Exercise description: The records underneath are to be repeated exactly, with the pictures left out.

_ _ _ _ _ _ _

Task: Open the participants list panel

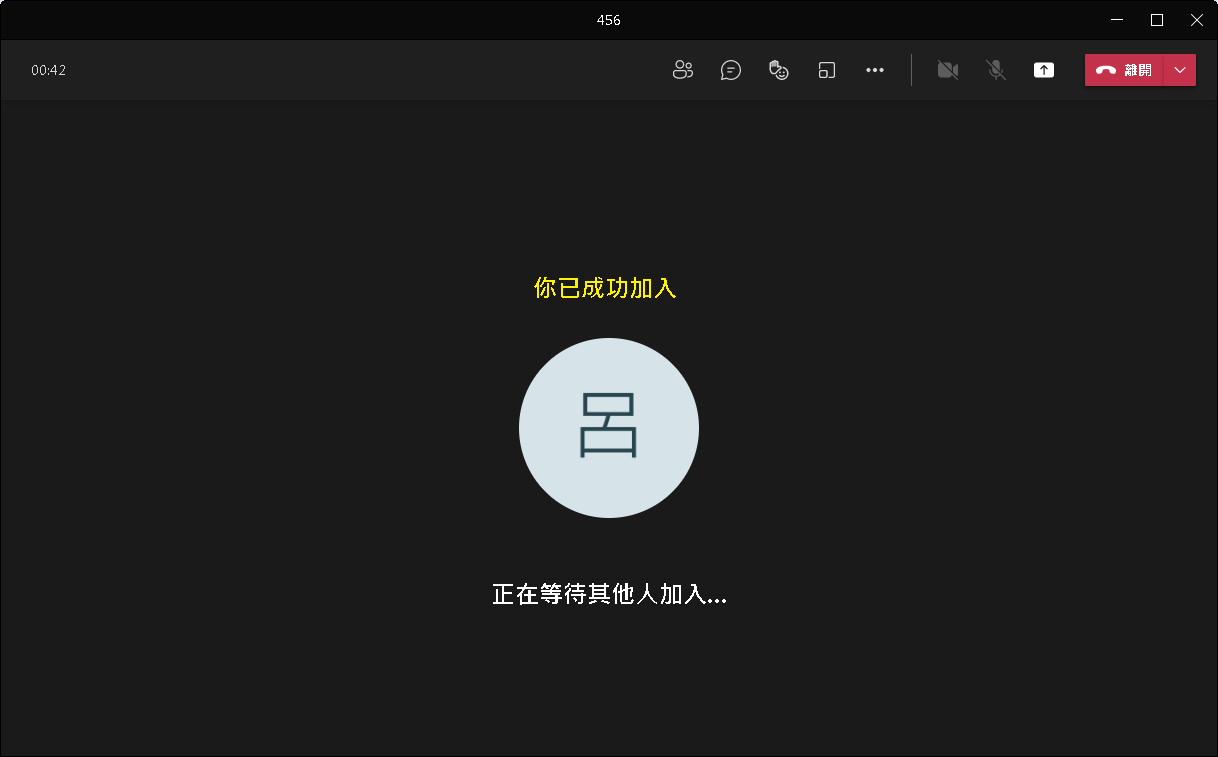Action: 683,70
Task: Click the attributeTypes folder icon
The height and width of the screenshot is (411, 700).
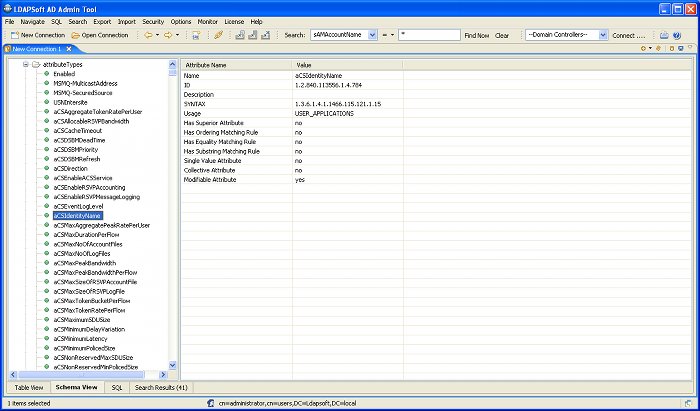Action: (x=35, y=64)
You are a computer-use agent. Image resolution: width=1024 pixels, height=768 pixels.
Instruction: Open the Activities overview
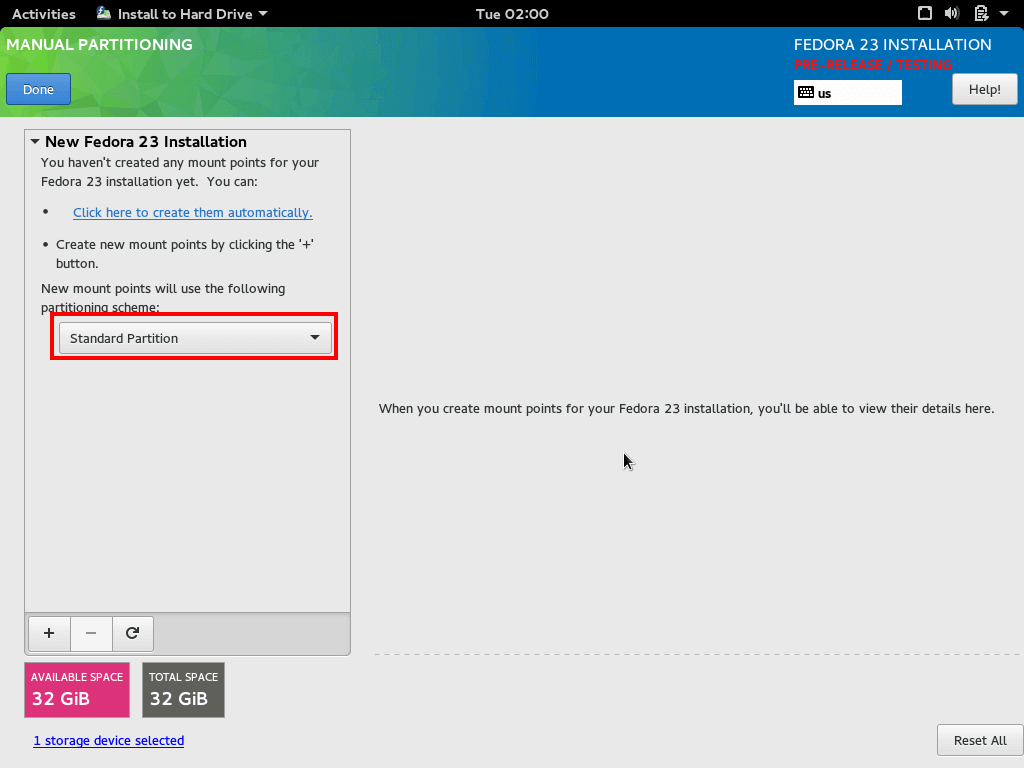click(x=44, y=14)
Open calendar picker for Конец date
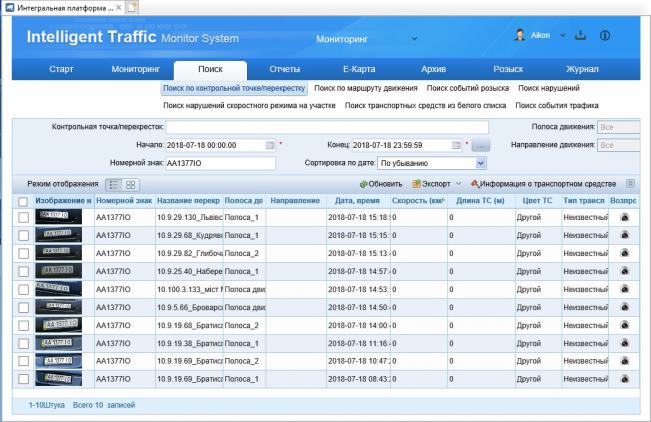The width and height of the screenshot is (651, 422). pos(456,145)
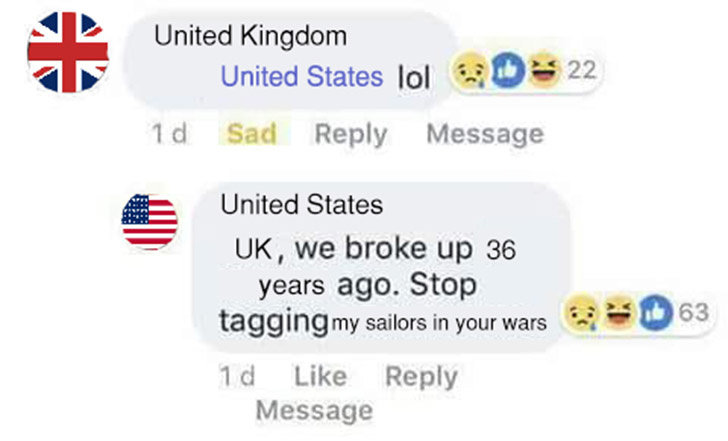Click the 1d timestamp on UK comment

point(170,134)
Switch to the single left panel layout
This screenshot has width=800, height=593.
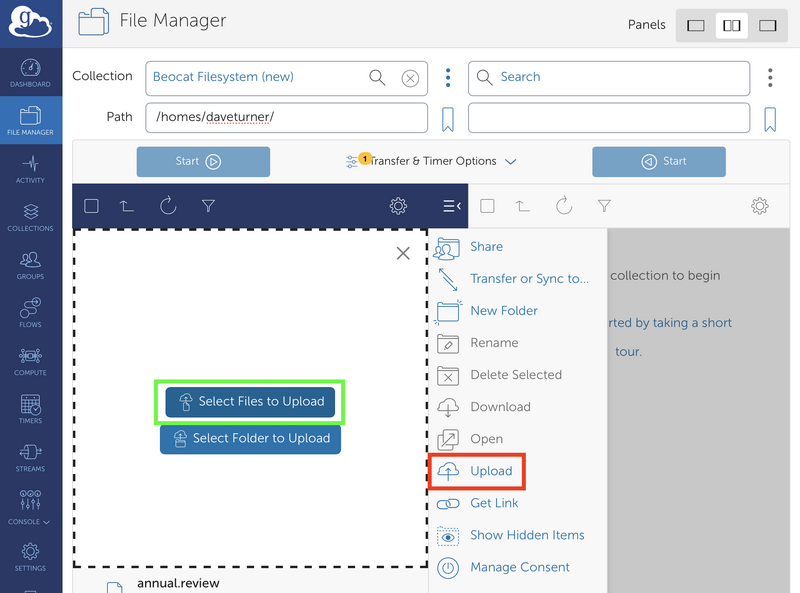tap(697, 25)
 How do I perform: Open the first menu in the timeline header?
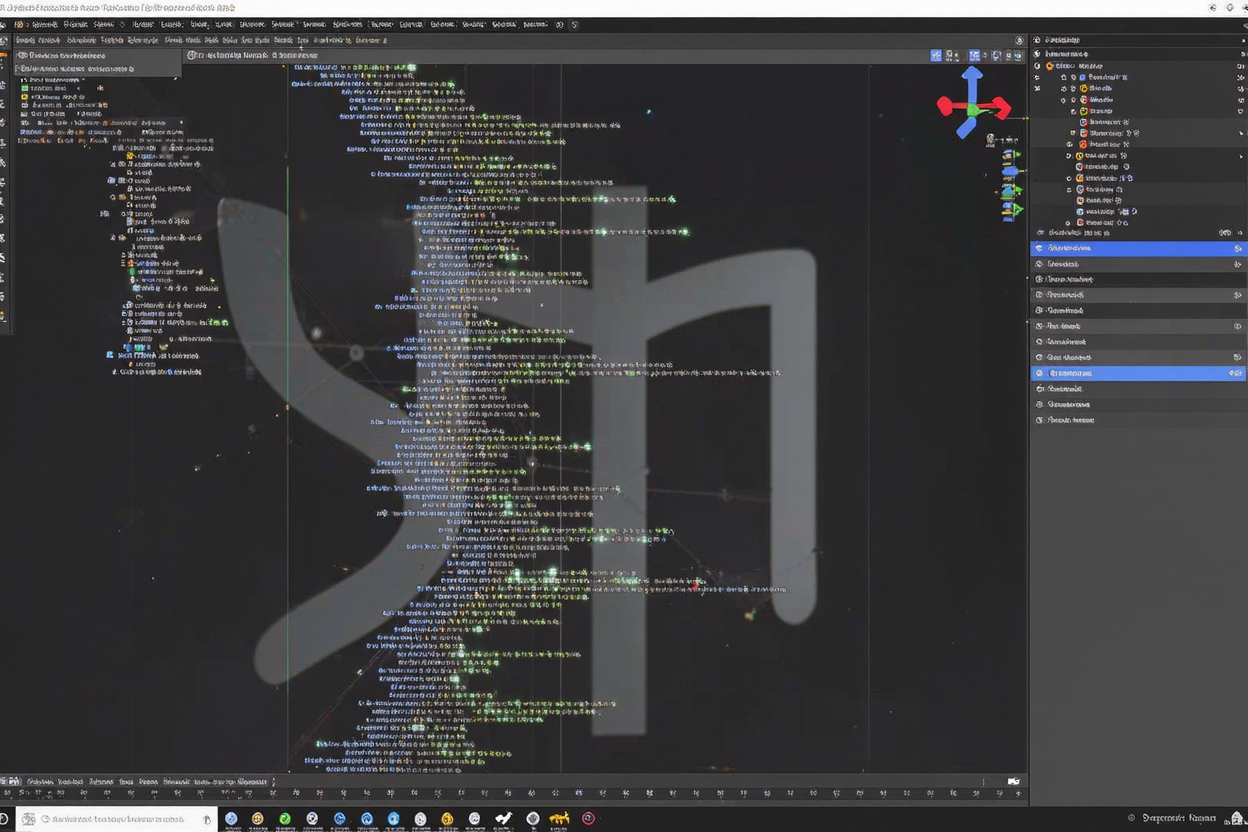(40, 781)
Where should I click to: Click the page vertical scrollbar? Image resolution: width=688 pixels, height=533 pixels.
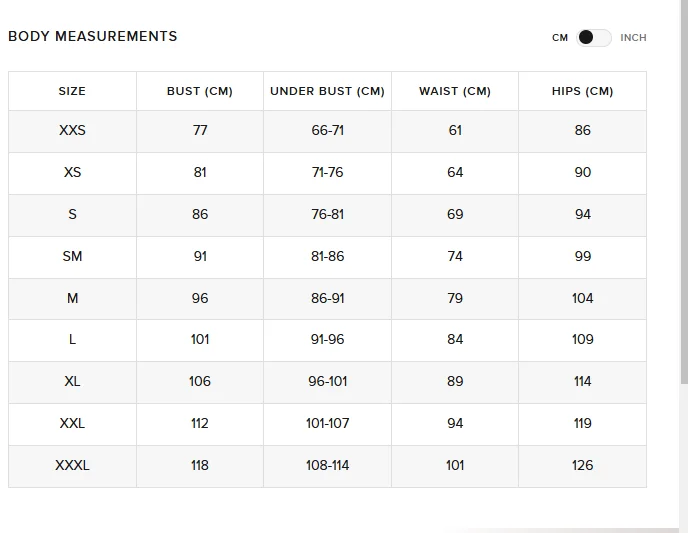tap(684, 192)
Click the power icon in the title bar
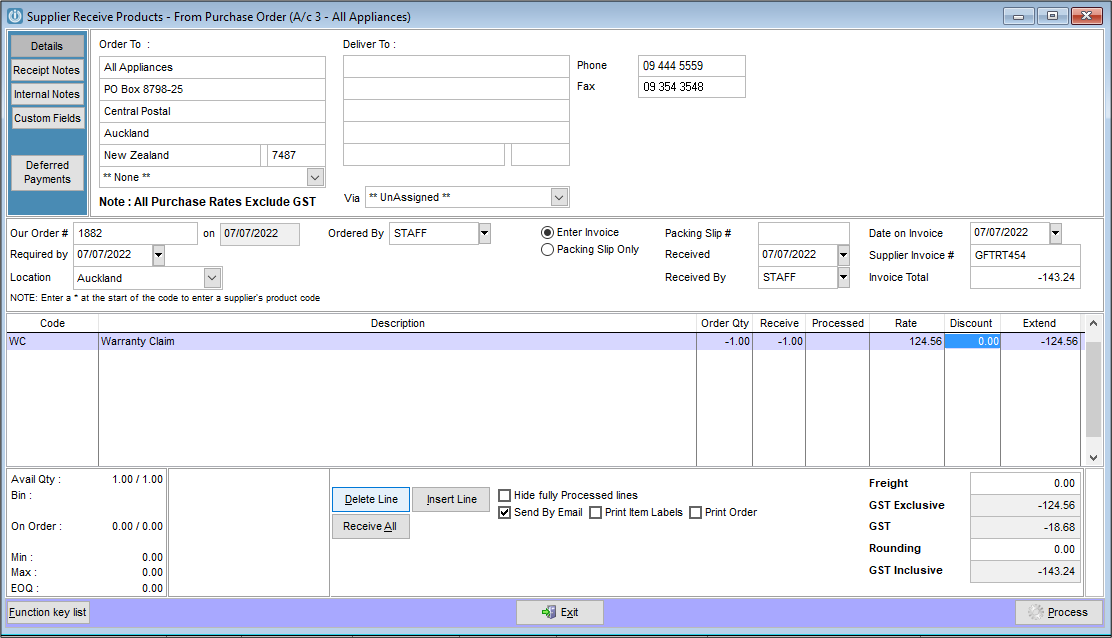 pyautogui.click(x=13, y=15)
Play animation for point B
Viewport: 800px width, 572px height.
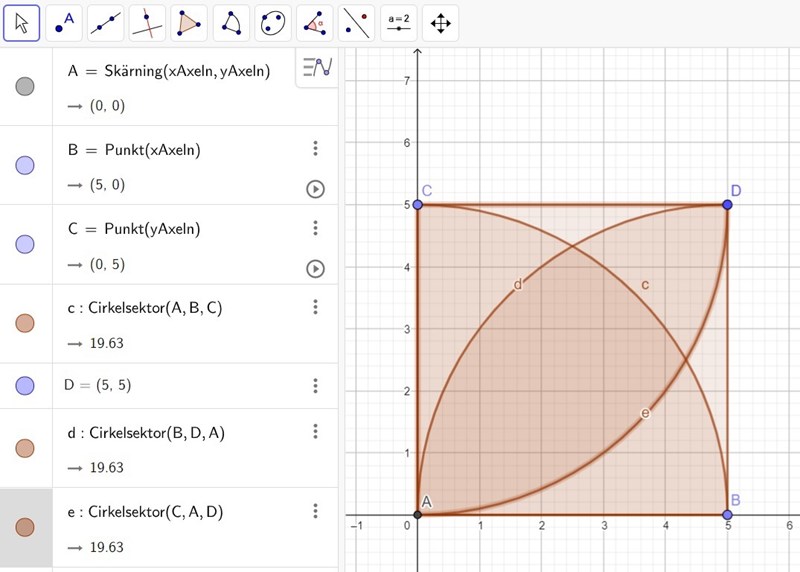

_ _ _ _ _ _ _

Task answer:
Task: Open the participants list panel

Action: 683,70
Task: Click the attributeTypes folder icon
The height and width of the screenshot is (411, 700).
Action: (x=35, y=64)
You are a computer-use agent. Image resolution: width=1024 pixels, height=768 pixels.
Instruction: Open the Activities overview
click(x=44, y=14)
Open calendar picker for Конец date
The width and height of the screenshot is (651, 422). pos(456,145)
Click the 1d timestamp on UK comment

point(170,134)
Switch to the single left panel layout
This screenshot has width=800, height=593.
tap(697, 25)
 How do I perform: Open the first menu in the timeline header?
(40, 781)
Where should I click to: Click the page vertical scrollbar? Image resolution: width=688 pixels, height=533 pixels.
tap(684, 192)
Click the power icon in the title bar
 pyautogui.click(x=13, y=15)
Play animation for point B
Viewport: 800px width, 572px height.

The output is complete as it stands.